I grew up in a Maryland suburb of Washington, D.C., quite literally in the shadow of Fort Sumner, one of the capital’s ring of Civil War defenses. I lived in a house whose floor joists came from the barracks of that fort. I have enjoyed a study of that struggle all of my life, having been to Gettysburg, Spotsylvania, Antietam, Monocacy, New Market, Winchester and other sites, both martial and not.
Last fall I went to Appomattox Court House in my 67th year. Like you expressed in your March/April editorial, I too was impressed by the serenity and air of finality of that place. I was singularly moved by the sight, in a little battlefield burial ground, of a line of two dozen Union graves marked by small “Old Glories”—and at the end of the line, a solitary grave marked by a small battle flag of the Army of Northern Virginia. If the Confederate States of America had to end, Appomattox was the right place.
In my own studies of the Civil War I have come to know that what I was taught in school was written by the side that did not stack their arms in surrender at Appomattox. And recent revisionists have only amplified those inaccuracies. To read, in the 21st century, an editor saying, “But slavery was not what the dream of the Confederacy was about” is rather refreshing. I wish you a long tenure at Civil War Times.
Joseph F. Ward
Shady Cove, Ore.
When it comes to Civil War prisons, Andersonville always seems to top the list as the worst of the worst. Well, it’s time to set the record straight.
Union prison Camp Douglas in Chicago had Andersonville beat hands down. Yet I had never heard of Camp Douglas until I saw a TV documentary (on the History Channel) on it recently. Much of the info presented came from author George Levy’s book To Die in Chicago.
I urge you to obtain this book and write an article about Camp Douglas for Civil War Times. As I said, it’s time to set the record straight!
Keep up the good work. I always look forward to my next issue.
Lon L. Leapley
The cover of the January 2006 issue, James E. Taylor’s painting The Grand Parade of General Sherman’s Army in Washington, shows as the lead unit in the parade the 66th Illinois Regiment (Western Sharpshooters). I had three great-great-great-uncles in Company C. That regiment marched over 5,000 miles in the war!
Citrus Heights, Calif.
For nearly 20 years I have been a reader of Civil War Times and have greatly enjoyed it. Several articles in your February 2006 issue prompt me to write to you.
Despite our being in the 10th decade of our lives, my wife and I drove in November last year on a rambling journey through the Southeast. We visited three battlefields. One was Shiloh, a site that I have wanted for a very long time to see. It is well laid out. We were loaned a recording of the program of the battle. It really came alive for me, and we were able to understand the battle as never before.
Then on the following day we visited Corinth, Miss., which has been featured in a number of articles through the years. The National Park Service operates a marvelous exhibit on the fighting that took place in that vicinity.

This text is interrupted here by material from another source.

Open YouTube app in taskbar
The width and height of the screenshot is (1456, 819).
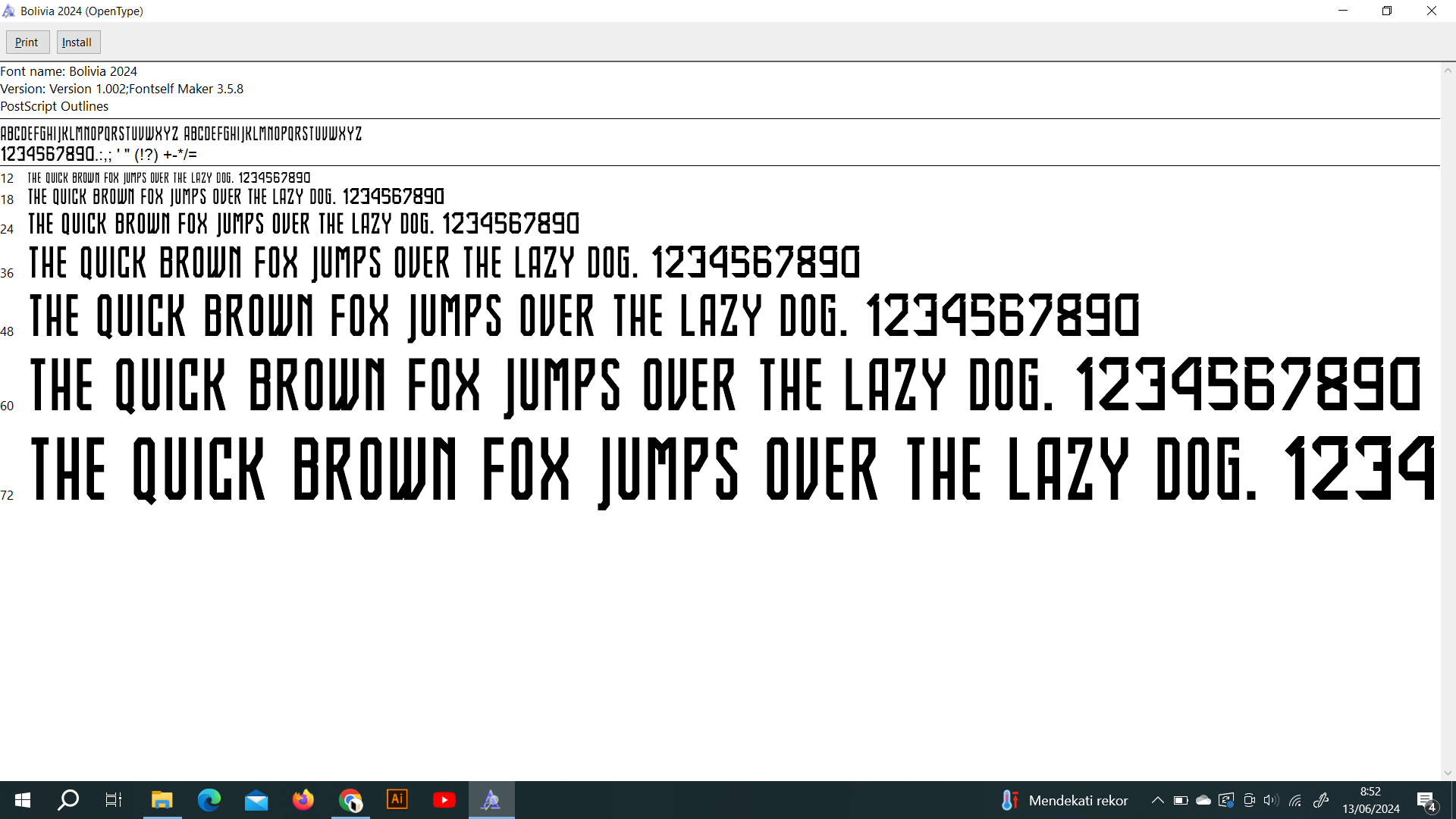click(444, 800)
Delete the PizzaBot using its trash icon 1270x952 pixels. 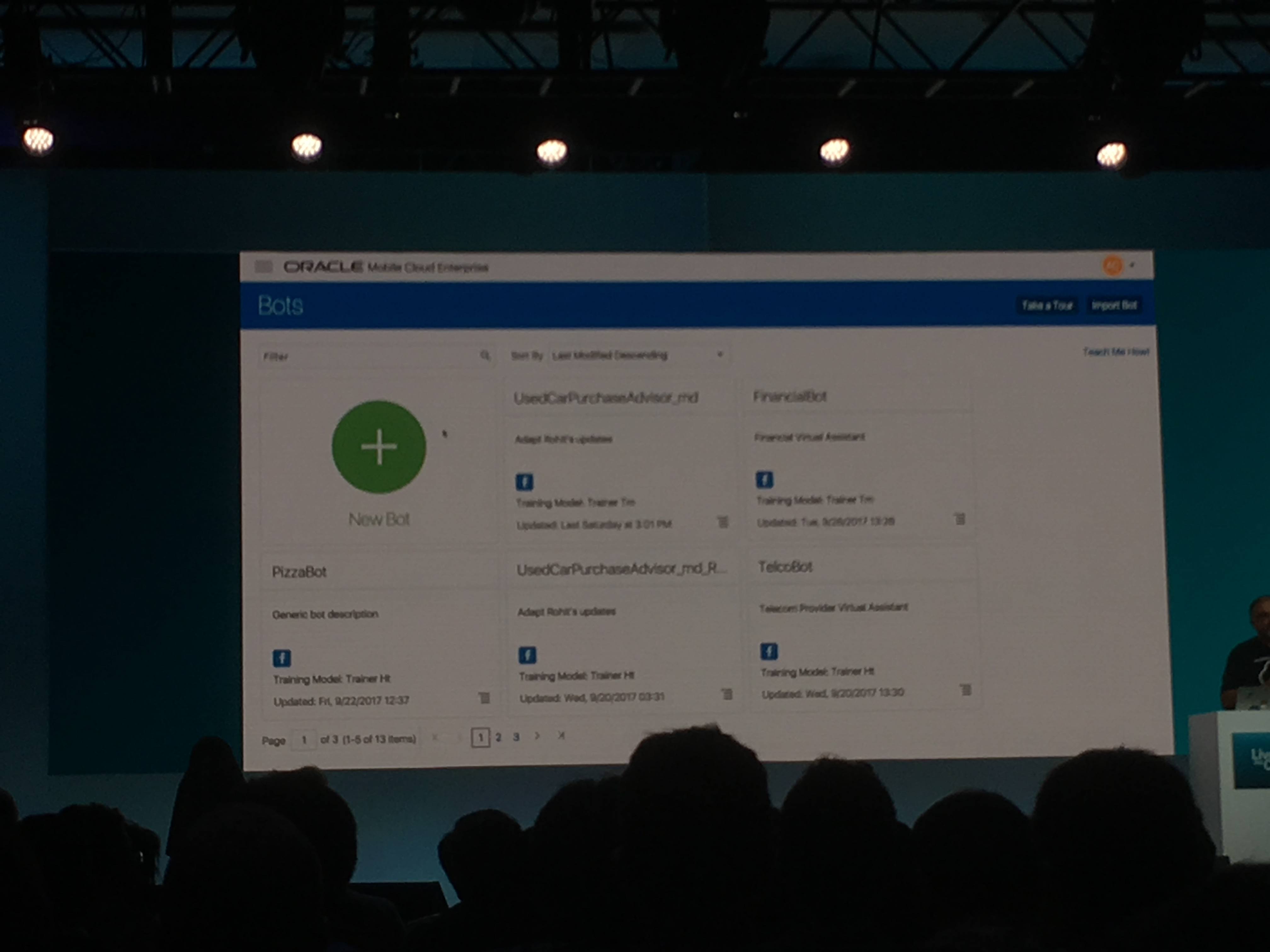[x=484, y=698]
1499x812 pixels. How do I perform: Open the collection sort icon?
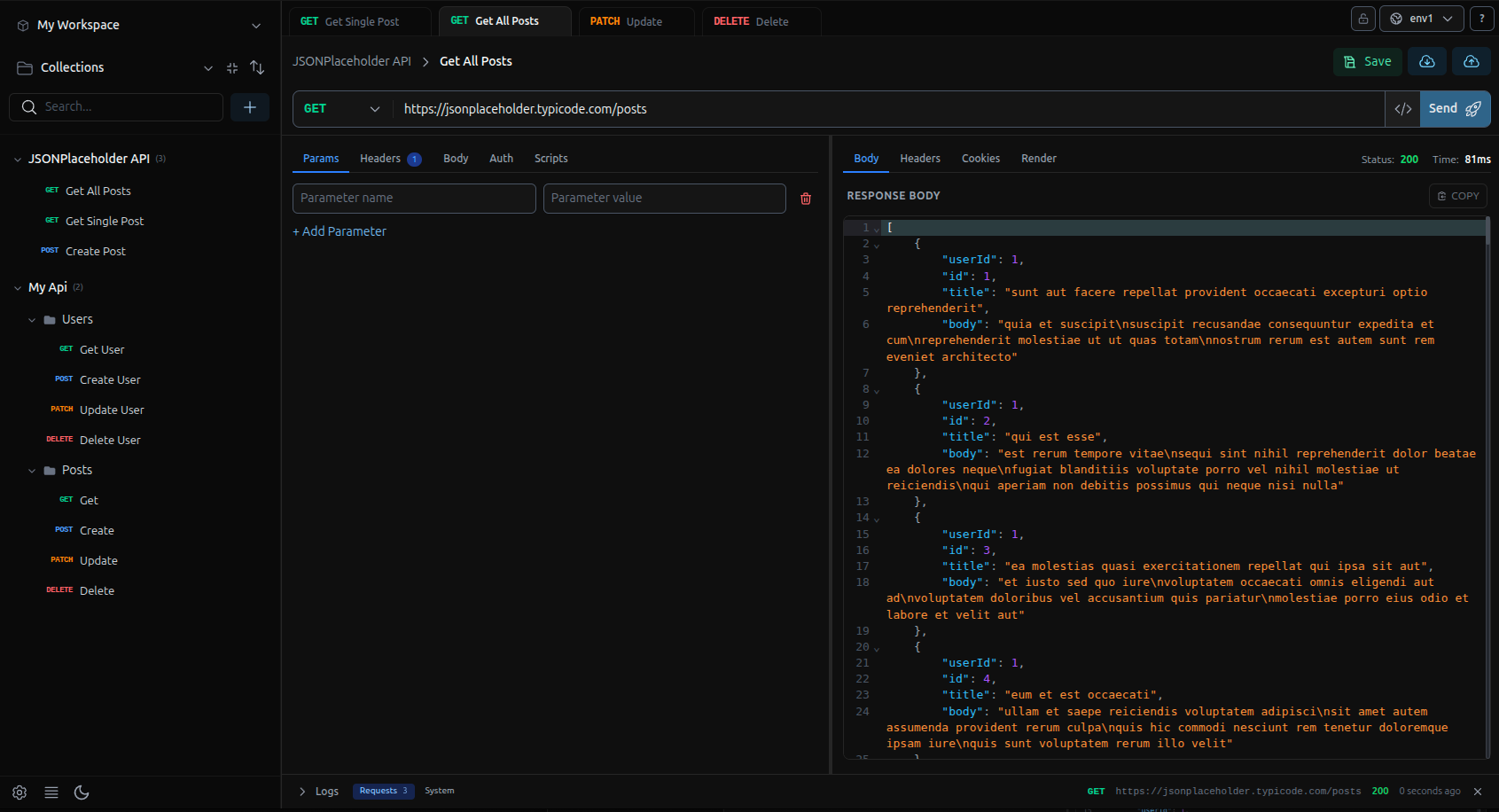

Two days later we were able to tour the well-marked site of the Vicksburg campaign. In fact, we were conducted on a tour by a real authority, Dr. Warren E. Grabau. He is a geologist and geographer who gave a penetrating account of the battles that preceded the fall of Vicksburg on July 4, 1863.
Grabau’s volume Ninety-Eight Days: A Geographer’s View of the Vicksburg Campaign is unique and well-organized. It enables one to understand the entire grand strategy of the Civil War in a completely new light. We highly recommend it.